Ces différentes restrictions à l’œuvre posent néanmoins la question de la part de responsabilité des personnes âgées dans les accidents de la route mortels au regard du reste de la population. Une étude récente de la Sécurité routière s’était récemment penchée sur la part de conducteurs de véhicules de tourisme présumés responsables lors d’accidents mortels selon leur âge. Le constat est sans appel : 80% des conducteurs de 75 ans et plus étaient responsables pour seulement 65% des 65-74 ans.

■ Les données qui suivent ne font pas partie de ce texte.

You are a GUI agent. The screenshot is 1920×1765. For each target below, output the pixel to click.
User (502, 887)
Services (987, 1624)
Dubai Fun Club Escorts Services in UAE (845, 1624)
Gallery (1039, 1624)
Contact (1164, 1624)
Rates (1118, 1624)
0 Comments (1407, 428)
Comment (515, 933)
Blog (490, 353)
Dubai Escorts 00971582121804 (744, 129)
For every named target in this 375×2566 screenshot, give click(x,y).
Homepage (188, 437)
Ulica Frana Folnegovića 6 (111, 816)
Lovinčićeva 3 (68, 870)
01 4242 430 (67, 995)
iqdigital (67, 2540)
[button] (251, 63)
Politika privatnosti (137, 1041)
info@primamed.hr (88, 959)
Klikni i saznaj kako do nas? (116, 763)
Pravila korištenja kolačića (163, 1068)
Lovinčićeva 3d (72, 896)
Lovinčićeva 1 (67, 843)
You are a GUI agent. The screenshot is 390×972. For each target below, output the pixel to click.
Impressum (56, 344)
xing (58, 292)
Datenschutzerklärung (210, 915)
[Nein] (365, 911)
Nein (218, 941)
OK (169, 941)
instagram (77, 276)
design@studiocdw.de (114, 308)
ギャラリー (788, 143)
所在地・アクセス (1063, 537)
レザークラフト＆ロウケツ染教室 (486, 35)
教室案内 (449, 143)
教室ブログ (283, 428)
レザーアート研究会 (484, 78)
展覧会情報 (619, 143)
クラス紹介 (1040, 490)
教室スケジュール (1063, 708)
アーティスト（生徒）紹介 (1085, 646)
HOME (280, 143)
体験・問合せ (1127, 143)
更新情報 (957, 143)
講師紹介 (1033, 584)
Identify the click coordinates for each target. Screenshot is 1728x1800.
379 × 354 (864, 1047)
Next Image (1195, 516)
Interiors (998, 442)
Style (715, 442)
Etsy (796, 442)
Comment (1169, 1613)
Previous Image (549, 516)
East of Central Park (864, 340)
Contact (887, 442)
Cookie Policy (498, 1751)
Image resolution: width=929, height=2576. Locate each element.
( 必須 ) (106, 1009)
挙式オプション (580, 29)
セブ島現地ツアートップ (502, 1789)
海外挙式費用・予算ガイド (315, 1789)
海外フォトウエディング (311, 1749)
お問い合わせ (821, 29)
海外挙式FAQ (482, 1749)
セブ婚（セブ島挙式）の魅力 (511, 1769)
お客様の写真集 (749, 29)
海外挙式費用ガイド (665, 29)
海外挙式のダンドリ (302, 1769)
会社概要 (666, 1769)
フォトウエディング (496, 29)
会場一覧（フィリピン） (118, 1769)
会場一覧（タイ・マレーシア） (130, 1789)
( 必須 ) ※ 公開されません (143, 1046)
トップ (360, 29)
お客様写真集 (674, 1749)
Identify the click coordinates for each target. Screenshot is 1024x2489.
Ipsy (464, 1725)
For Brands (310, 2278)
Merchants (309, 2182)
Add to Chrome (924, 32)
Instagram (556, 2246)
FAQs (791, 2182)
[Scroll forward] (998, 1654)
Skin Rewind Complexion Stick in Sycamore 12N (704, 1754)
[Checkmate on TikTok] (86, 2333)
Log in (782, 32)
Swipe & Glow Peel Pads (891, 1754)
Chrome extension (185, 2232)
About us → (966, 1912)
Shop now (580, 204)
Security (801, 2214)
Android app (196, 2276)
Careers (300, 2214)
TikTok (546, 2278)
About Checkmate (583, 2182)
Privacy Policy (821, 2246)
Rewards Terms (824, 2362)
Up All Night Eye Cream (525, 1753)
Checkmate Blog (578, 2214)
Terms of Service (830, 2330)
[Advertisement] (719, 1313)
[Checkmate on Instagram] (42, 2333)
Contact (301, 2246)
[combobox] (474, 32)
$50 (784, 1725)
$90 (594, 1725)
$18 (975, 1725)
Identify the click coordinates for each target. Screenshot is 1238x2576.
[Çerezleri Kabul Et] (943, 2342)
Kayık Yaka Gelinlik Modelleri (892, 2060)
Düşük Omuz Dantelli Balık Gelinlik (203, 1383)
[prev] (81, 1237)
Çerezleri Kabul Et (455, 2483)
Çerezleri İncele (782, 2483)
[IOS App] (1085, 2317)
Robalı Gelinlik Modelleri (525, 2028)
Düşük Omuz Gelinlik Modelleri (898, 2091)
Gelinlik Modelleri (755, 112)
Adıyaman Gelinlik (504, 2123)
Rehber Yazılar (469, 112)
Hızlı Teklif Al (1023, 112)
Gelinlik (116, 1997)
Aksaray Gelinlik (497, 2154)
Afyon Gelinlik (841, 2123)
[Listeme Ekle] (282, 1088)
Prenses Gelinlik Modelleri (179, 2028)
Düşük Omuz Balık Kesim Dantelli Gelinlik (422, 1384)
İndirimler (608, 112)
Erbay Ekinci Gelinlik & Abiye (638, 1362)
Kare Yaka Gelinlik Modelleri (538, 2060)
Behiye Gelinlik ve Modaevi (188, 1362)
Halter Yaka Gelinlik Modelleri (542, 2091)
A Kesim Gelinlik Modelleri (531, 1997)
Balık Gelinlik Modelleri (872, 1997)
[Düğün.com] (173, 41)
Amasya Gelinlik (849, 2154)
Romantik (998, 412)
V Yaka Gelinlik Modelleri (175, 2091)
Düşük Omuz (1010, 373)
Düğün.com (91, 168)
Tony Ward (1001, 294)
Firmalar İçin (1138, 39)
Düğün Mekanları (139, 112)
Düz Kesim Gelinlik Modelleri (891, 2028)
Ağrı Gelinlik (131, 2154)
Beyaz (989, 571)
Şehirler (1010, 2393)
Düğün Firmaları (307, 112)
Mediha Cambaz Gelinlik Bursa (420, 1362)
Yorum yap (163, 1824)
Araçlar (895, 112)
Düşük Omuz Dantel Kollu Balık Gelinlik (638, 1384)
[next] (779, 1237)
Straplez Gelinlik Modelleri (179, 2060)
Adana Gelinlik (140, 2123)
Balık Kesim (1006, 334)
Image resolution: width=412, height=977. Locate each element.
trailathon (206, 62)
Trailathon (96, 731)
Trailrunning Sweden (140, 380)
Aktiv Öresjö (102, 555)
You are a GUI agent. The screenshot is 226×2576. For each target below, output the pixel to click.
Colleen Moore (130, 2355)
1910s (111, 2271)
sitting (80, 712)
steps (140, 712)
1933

En revanche, il serait faux de dire que les personnes les plus âgées sont les plus responsables des accidents mortels puisqu’elles partagent ce chiffre avec les 18-24 ans qui sont eux aussi responsables à 80% des accidents mortels sur les routes (certes pour des motifs différents précédemment évoqués).

En outre, si le nombre de morts a fortement diminué sur les routes depuis 20 ans, force est de constater que les plus de 65 ans constituent la seule catégorie où cette donnée continue à augmenter. Ainsi, en France, entre 2010 et 2023, on compte 21% de morts en moins sur les routes. Dans le détail, ce chiffre a diminué dans toutes les catégories d’âge les plus jeunes avec une baisse spectaculaire pour les 18-24 ans (-40%). En revanche, ces données ont augmenté à partir de 55 ans avec une catégorie d’âge particulièrement touchée : les 65-74 ans qui ont vu leur taux de mortalité sur les routes augmenter de 43%. L’occasion de nous rappeler que si les personnes âgées sont en grande partie responsables des accidents de voiture dans lesquelles elles sont impliquées, elles sont aussi les usagers de la route (piétons, cyclistes ou automobilistes) … les plus exposés.

 

D’autres mesures « plus fortes et contraignantes » à venir ?

 

Si la mesure d’âge cristallise les oppositions au texte, il est à noter que le projet de loi ne vise pas uniquement les personnes plus âgées, comme le rappelle Karima Delli dans son rapport : « Alors que l’UE doit atteindre l’objectif dit « Vision zéro » d’ici à 2050 et qu’elle est en retard sur celui-ci, des mesures fortes et contraignantes doivent être prises pour lutter contre les accidents de la route au cours des prochaines années ». Le dispositif prévoit également une batterie de mesures envers les populations les plus jeunes et les conducteurs novices, parmi lesquelles « des cours relatifs à la sécurité routière et aux alternatives de mobilité pour les élèves du secondaire », l’impossibilité pour les Etats membres d’abaisser l’âge d’obtention du permis ou encore le durcissement des sanctions en cas de dépassement de vitesse pour les conducteurs novices.

D’autres mesures visant l’ensemble des conducteurs sont également à l’ordre du jour à l’image de la généralisation du permis à points dans l’ensemble de l’UE ou la fixation d’un temps d’examen suffisamment long « pour évaluer correctement les compétences des candidats ».

Le débat au Parlement est prévu le 27 février pour un vote le lendemain. Le résultat s’annonce d’ores-et-déjà serré puisque le texte avait été adopté de seulement 1 petite voix d’écart en Commission. Sans compter que d’ici là, le texte pourrait être remanié au cours des négociations entre les différentes institutions.